Twenty-five years ago, in a windowless Levantine oubliette, my wrist and ankle were bound with chains, but my imagination soared. Among my many daydreams was a reunion a quarter-century hence. The guests at this illusory affair were to have been my captors. There were times when I envisaged our encounter as real, and others as a piece of theatre. Either way, 25 years on, it hasn’t happened. Nor has anything else I expected before I escaped from Hezbollah in Beirut in August 1987.

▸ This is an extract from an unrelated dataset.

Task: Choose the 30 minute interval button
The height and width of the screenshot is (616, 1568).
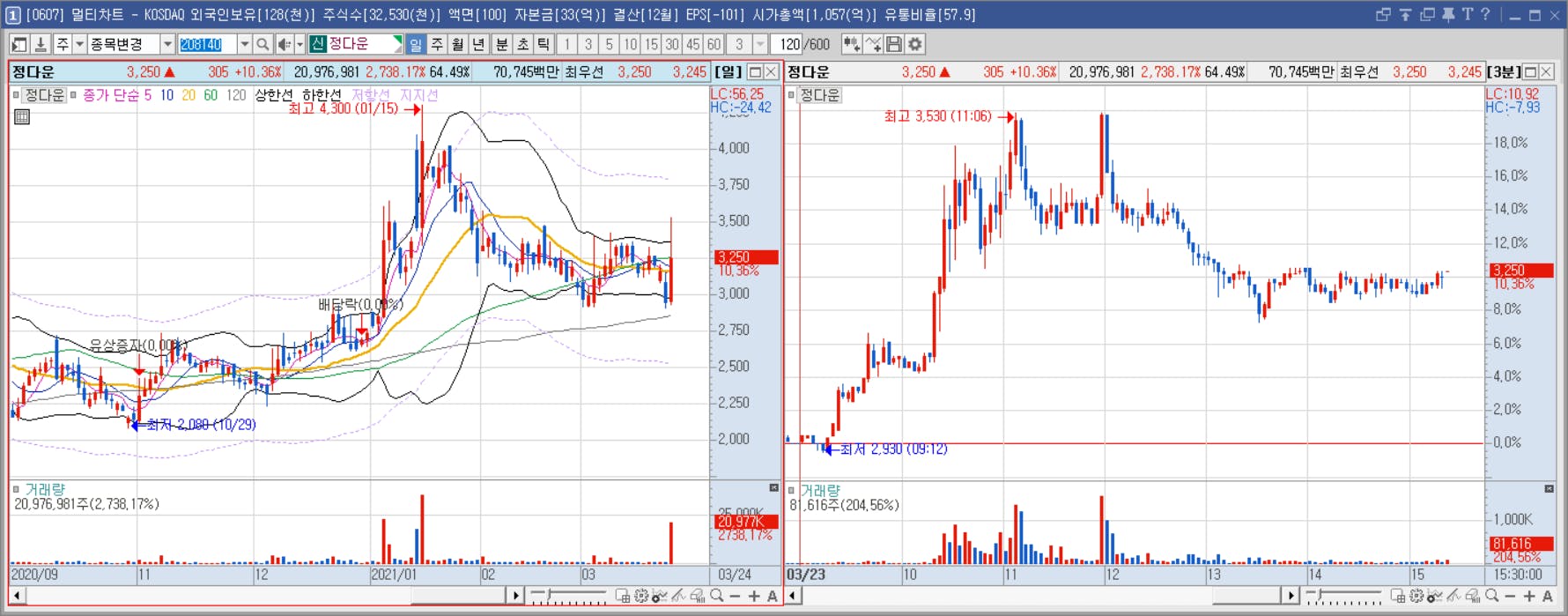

The rendezvous was to take place at the Grand Hotel Kadri in Zahle, a Christian village where the foothills of Mount Lebanon descend into the Bekaa Valley. At that time, the United States government declared Bekaa the ‘world capital of terror’, an attribution subsequently transferred to Iraq, Afghanistan and, latterly, northwest Pakistan. The Kadri, a stone edifice with elegant ogival arches in the late Ottoman manner, provided a tranquil setting beside the river Berdawni, removed from the confusion and violence of Beirut’s southern outskirts. (Some time after my escape, decorators vandalised the hotel interior, but that did not figure in my vision of its future.) The first act of this impossible drama was set early in the morning. My wife would be sleeping upstairs, while I paced the stone terrace waiting for my former jailers. How, I wondered, would I recognise them? They had kept me blindfolded — no bad thing. If they let you see their faces, they were going to kill you.
I would listen for their voices at the breakfast table and hear the hoarse rasp of Mohammed, one of the few guards who had shown me kindness. (Midway through my 62 days as Hezbollah’s guest, he had taken a letter to a friend of mine asking him for money to tell Mohammed where I was.